L’éditorialiste des Échos a donné le ton en titrant son papier « réformer le pacte sans le tuer ». Une manière d’évacuer un débat impossible à mener car supposant un reniement et de s’entendre sur des accommodements, car la situation n’est plus tenable. Mais c’est loin d’être joué.
L’inquiétude grandit, accentuée par la publication mardi dernier des prévisions 2019 de la Commission, en prologue à la réunion informelle des 27 dirigeants européens qui se tient aujourd’hui en Roumanie. Celle-ci continue d’abaisser ses prévisions, le pire concernant l’Allemagne qui jusqu’à maintenant tirait l’ensemble et dont il se confirme que le modèle ne fonctionne plus et ne peut plus être présenté comme exemplaire.
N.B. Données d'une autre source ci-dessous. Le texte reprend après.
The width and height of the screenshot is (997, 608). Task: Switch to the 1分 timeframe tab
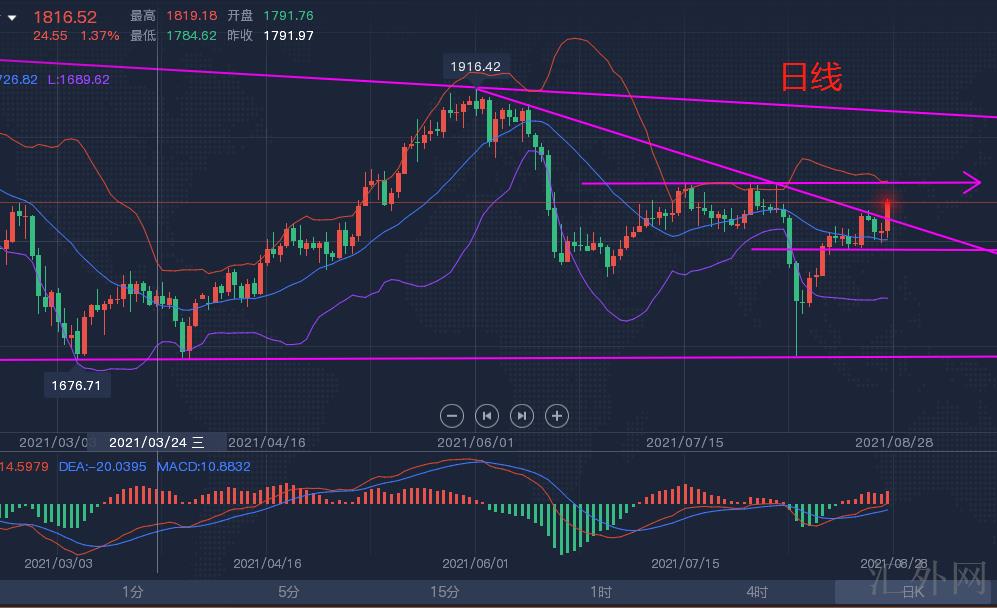[x=132, y=592]
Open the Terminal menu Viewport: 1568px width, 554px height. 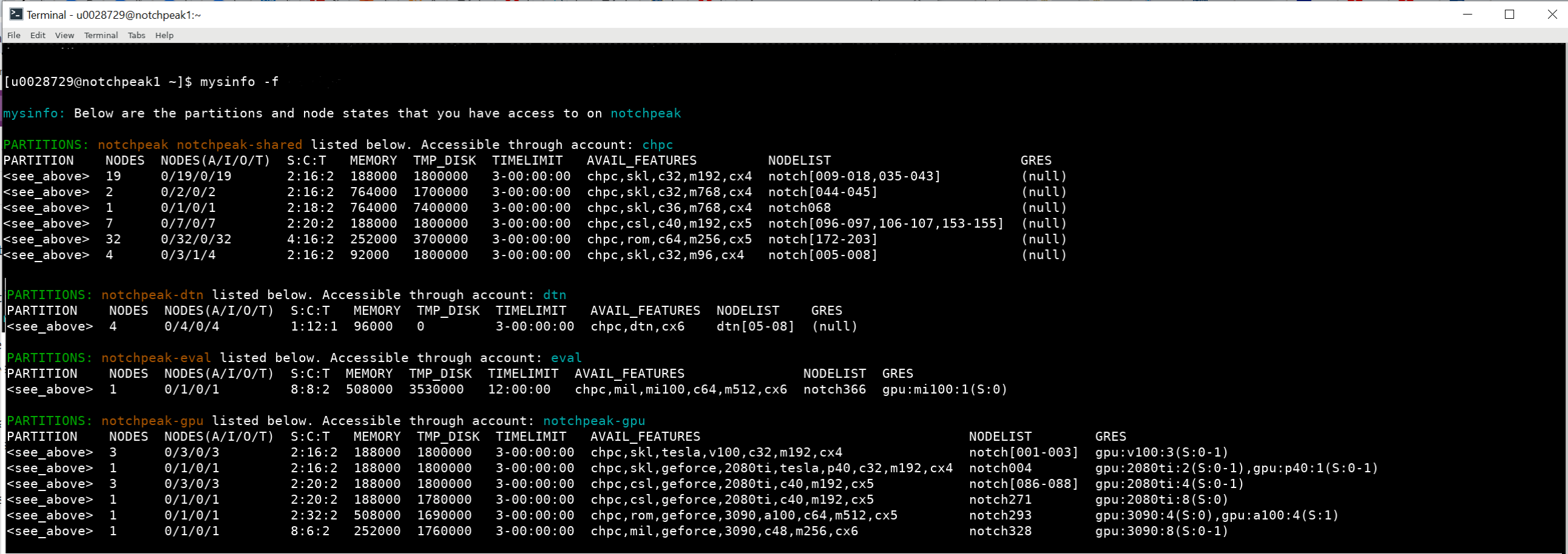101,35
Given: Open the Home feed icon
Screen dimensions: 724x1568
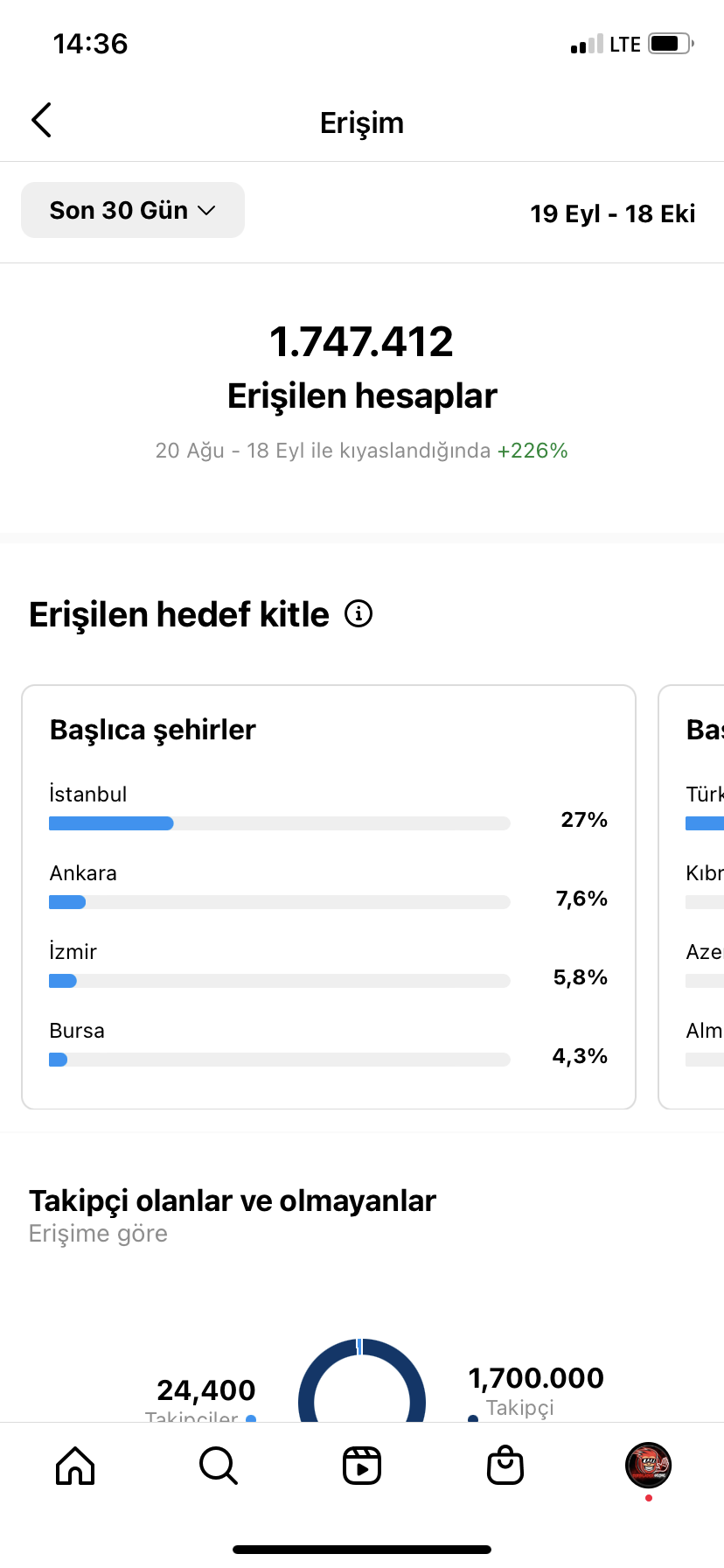Looking at the screenshot, I should pos(75,1466).
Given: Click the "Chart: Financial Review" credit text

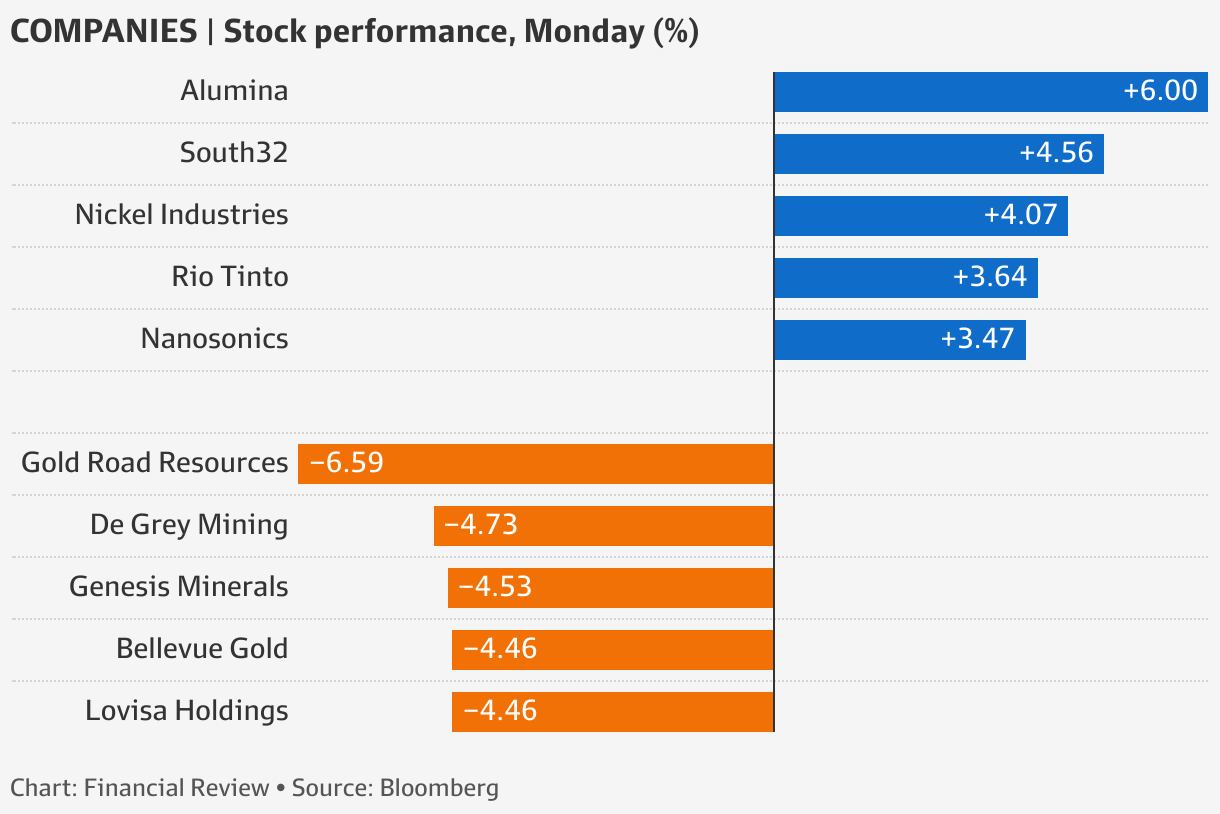Looking at the screenshot, I should (140, 788).
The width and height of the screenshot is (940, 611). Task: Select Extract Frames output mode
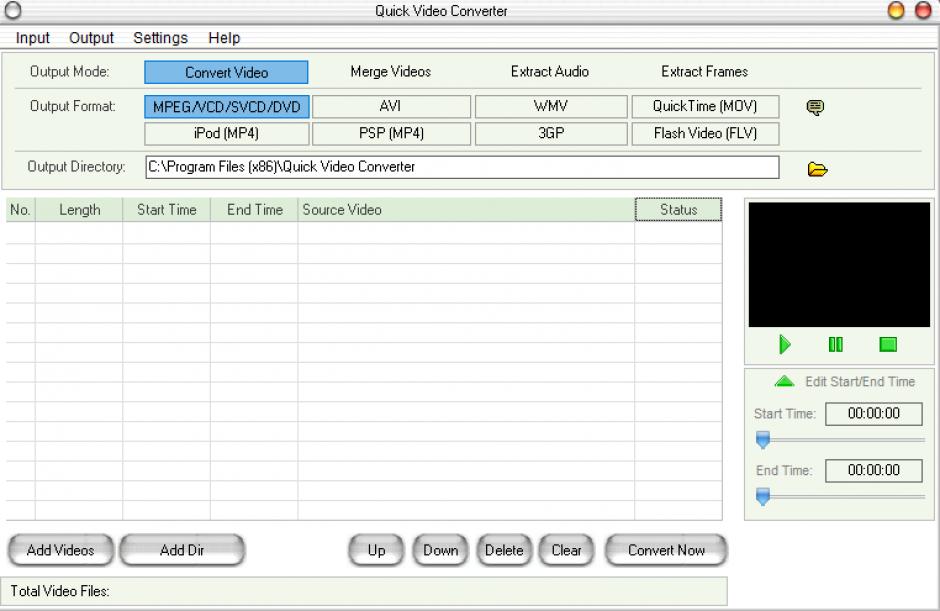click(704, 72)
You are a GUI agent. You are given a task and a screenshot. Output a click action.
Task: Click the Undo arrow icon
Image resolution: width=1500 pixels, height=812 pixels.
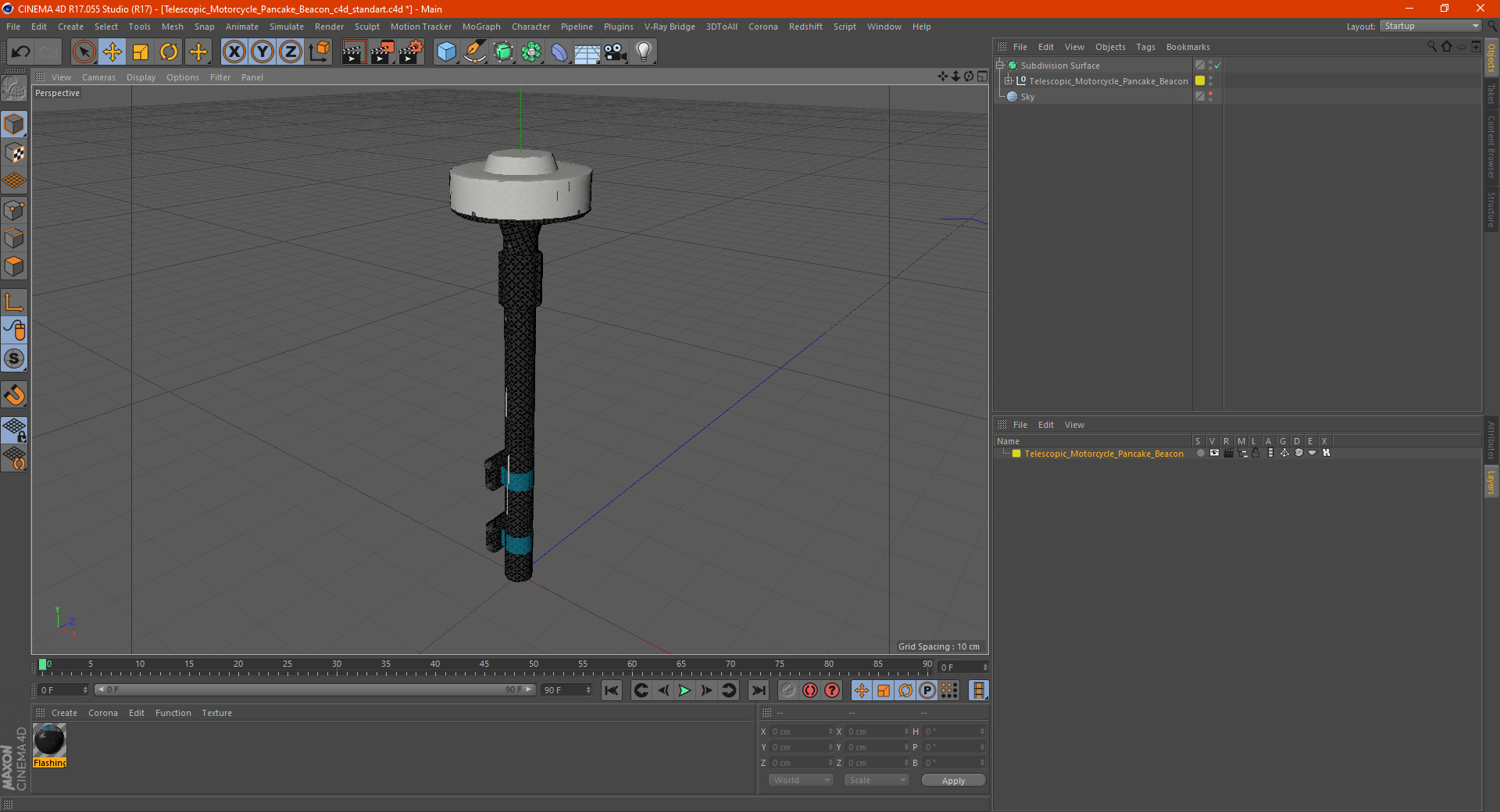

Pour l’année en cours, il n’est accordé à l’économie allemande que 0,5% de croissance. On en est encore à jouer sur les mots en parlant de ralentissement de la croissance, mais c’est bien une stagnation qui parcours toute l’Europe.
L’Italie est bien sortie de la récession, mais c’est pour se voir accorder une mini croissance de 0,1%. Et si la France pourrait atteindre 1,3%, son déficit budgétaire va rester au-dessus de la barre des 3% et son endettement va frôler les 100% du PIB. Dans ces conditions, l’injonction de Pierre Moscovici réclamant qu’il soit apporté un soutien plus grand à la croissance économique a tout du vœux de circonstance. Le rendez-vous de la fin juin au cours duquel un embryon de budget de la zone euro devrait être décidé par le Conseil européen – une ambition déjà fort limitée – se présente très mal. Emmenés par le gouvernement hollandais, une dizaine de pays y font barrage.
Jean-Claude Juncker et Emmanuel Macron ne peuvent espérer un soutien allemand décisif dans le contexte de la fin qui semble programmée de la grande coalition. Un second souffle politique est recherché en Allemagne, qui va pouvoir difficilement se traduire par une inflexion de la politique économique. Les intérêts obligataires sont très faibles, et même négatifs en terme réels, mais l’on ne voit pas les dirigeant allemand prêts à mettre en cause leur credo : la dette, c’est le démon ! Que peut-il être espéré ? une ouverture sur le déficit structurel, qui le mesure indépendamment des aléas conjoncturel ? Mais son calcul soulève des problèmes méthodologiques sans fin.
Pour continuer cette difficulté, un groupe d’économistes franco-allemands propose de faire reposer le pacte de stabilité sur des engagements d’évolution des dépenses publiques en distinguant le long du court terme. Mais, à peine posé, le débat a été dépassé. Les circonstances toujours aussi tumultueuses du Brexit font apparaître des failles dans une unité européenne qui jusqu’à maintenant avait été préservée. Les dirigeants allemands étaient prêts à accorder des prolongations dont les français ne voulaient pas. Emmanuel Macron croit toujours à sa relance de la construction européenne et ne veut pas perdre de temps, alors que les autorités allemandes voient avec crainte le marché britannique sortir de l’union douanière dans le cas d’une absence d’accord.
Un désaccord franco-allemand ouvert serait un acte déterminant du démantèlement de l’Europe que rien ne vient interrompre. Afin d’éviter des progrès trop ostensibles, il est encore possible de s’engager dans le vif du sujet des tractations sur les nominations des grands postes européens à pourvoir, un exercice éprouvé et somme toute rassurant. Prochain sommet européen, le 28 mai, au surlendemain des élections européennes.